___ Text block
On a cold winter’s evening, I’m generally only interested in three things – a warm meal, a glass of vino, and my passion-killer pink bunny slippers. Since I haven’t yet let my standards drop to the extent where I’ll go out in public in my slippers, I naturally think twice when an invite for an evening ‘do’ lands in my inbox in winter. Fortunately, my love of good food and wine trumps my fondness for my bunny slippers.
So last Thursday, appropriately shod, I drove into town to Kyoto Garden Sushi in Lower Kloofnek Road for an evening with the lovely people from KWV. Fresh from cleaning up at the Old Mutual Trophy Wine Show with their flagship The Mentors wines and a few others, there were broad smiles all around. But I wasn’t there to taste The Mentors, I was there to get acquainted with their Classic Collection range. Say KWV, and many immediately think brandy (I’m rather partial to a snifter of their 10-year old myself). But of course KWV is about way more than brandy, so I was looking forward to rubbing shoulders with their Classic Collection.
Yellowtail ceviche with Sauvignon Blanc. King crab paired with Chenin. Melt-in-the-mouth Wagyu beef with Shiraz… You get the idea. I was in foodie heaven. (Thanks Kyoto Garden Sushi!) More importantly, I was in wine heaven because this range is right up my street – cheap enough for an everyday tipple and good enough to open for your misguided wine snob mates. I liked the lot, but my favourite of the evening was their Chenin. Retailing shy of R45, it’s full of fruit (as indeed is the entire range), but not in that cloying the-winemaker-could-not-be-bothered kind of way.
At these prices they’re perfect not just for drinking, but for cooking with too, so off I went at the end of a fabulous evening, determined to whip up something with wine. Being as I’m quite a classy sort, Boeuf Bourguinon and Coq Au Vin naturally came to mind. They’re basically the same thing, except for the ‘chicken or beef’ bit. Think thyme, garlic, pearl onions, bacon, button mushrooms and a bottle of red. Pure 70s retro. I went for chicken and used a bottle of KWV Shiraz. It was awesome BUT… white meat cooked in red wine = purple-blue food. About as attractive as a beer-bellied bloke in a Speedo. Not exactly the kind of thing I want to photograph. So I threw tradition out the window and made it again – with white wine. And because I’d already broken the rules, I added a dollop of crème fraîche too.
All you need is…
Pack of 8 chicken thighs and legs
12 small pickling onions, peeled and left whole if they’re small enough, or cut in half
150-200g mushrooms (I used an ‘Exotic’ mushroom mix from Woolworths, but ordinary button mushrooms are just fine.)
1 small onion, very finely chooped
100g bacon, finely chopped
1 fat clove of garlic, finely chopped
4 sprigs of fresh thyme
500ml dry white wine (I used KWV’s Classic Collection Chenin Blanc)
200g carrots, peeled and cut into chunks
chicken stock (Now normally I would say an ordinary stock cube is fine, but this dish deserves special treatment. I used one sachet of Ina Paarman’s Concentrated Liquid Real Chicken Stock. It’s worth it.)
______
• [Challenges]
**A.** Quote the blog post word for word, everything from "200g carrots, peeled" down to "It’s worth it.)".
**B.** According to the blog post, at which restaurant was the evening with KWV held?
The data that follows comes from a separate source and has no connection to the blog post.
___ Given material
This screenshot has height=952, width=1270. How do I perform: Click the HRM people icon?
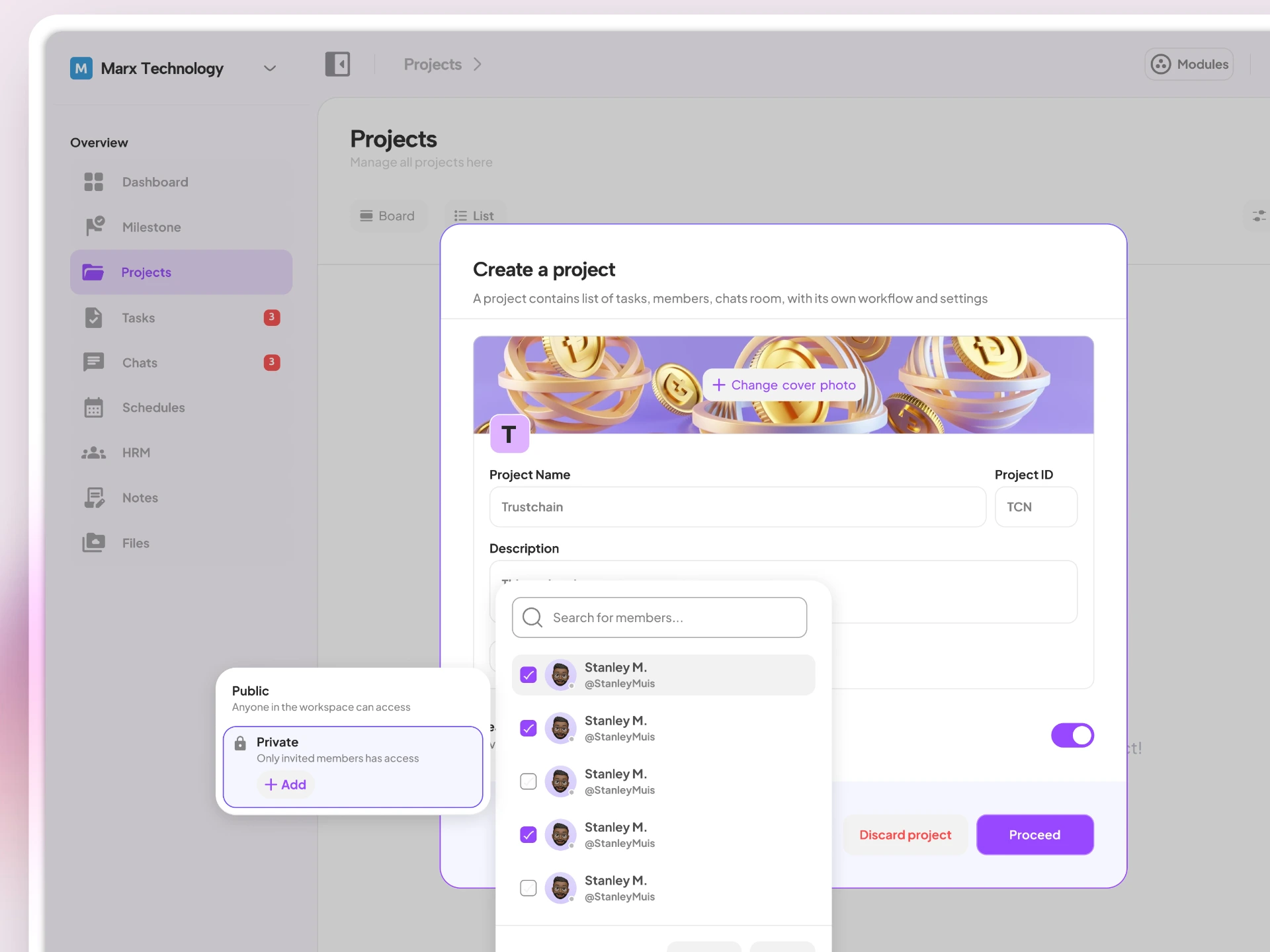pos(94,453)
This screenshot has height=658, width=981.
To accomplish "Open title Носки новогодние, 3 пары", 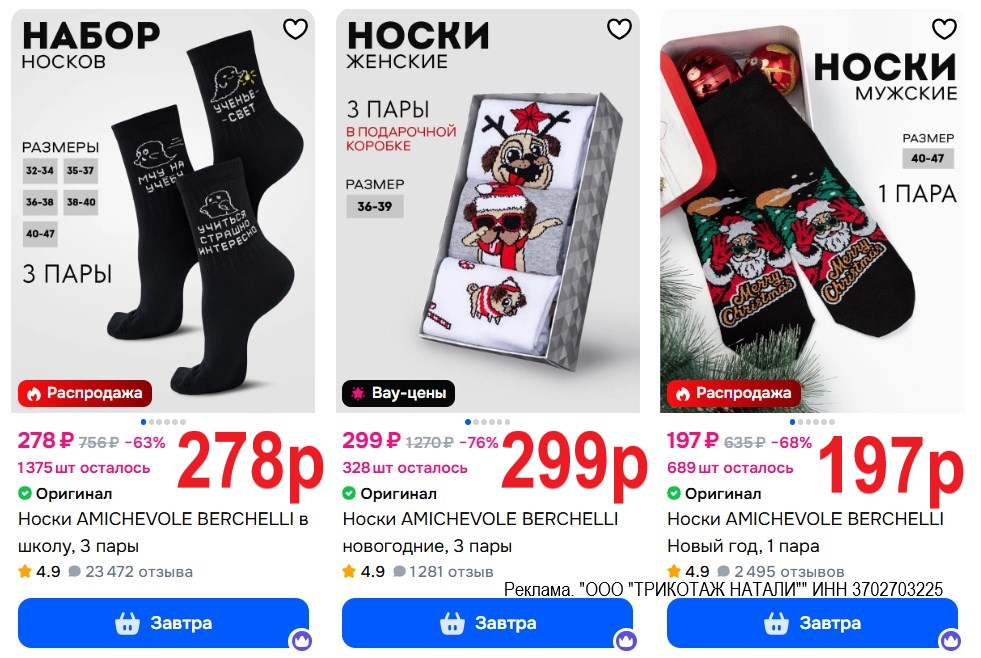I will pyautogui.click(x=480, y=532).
______
• [Exercise results]
**A.**
200g carrots, peeled and cut into chunks
chicken stock (Now normally I would say an ordinary stock cube is fine, but this dish deserves special treatment. I used one sachet of Ina Paarman’s Concentrated Liquid Real Chicken Stock. It’s worth it.)

**B.** Kyoto Garden Sushi in Lower Kloofnek Road.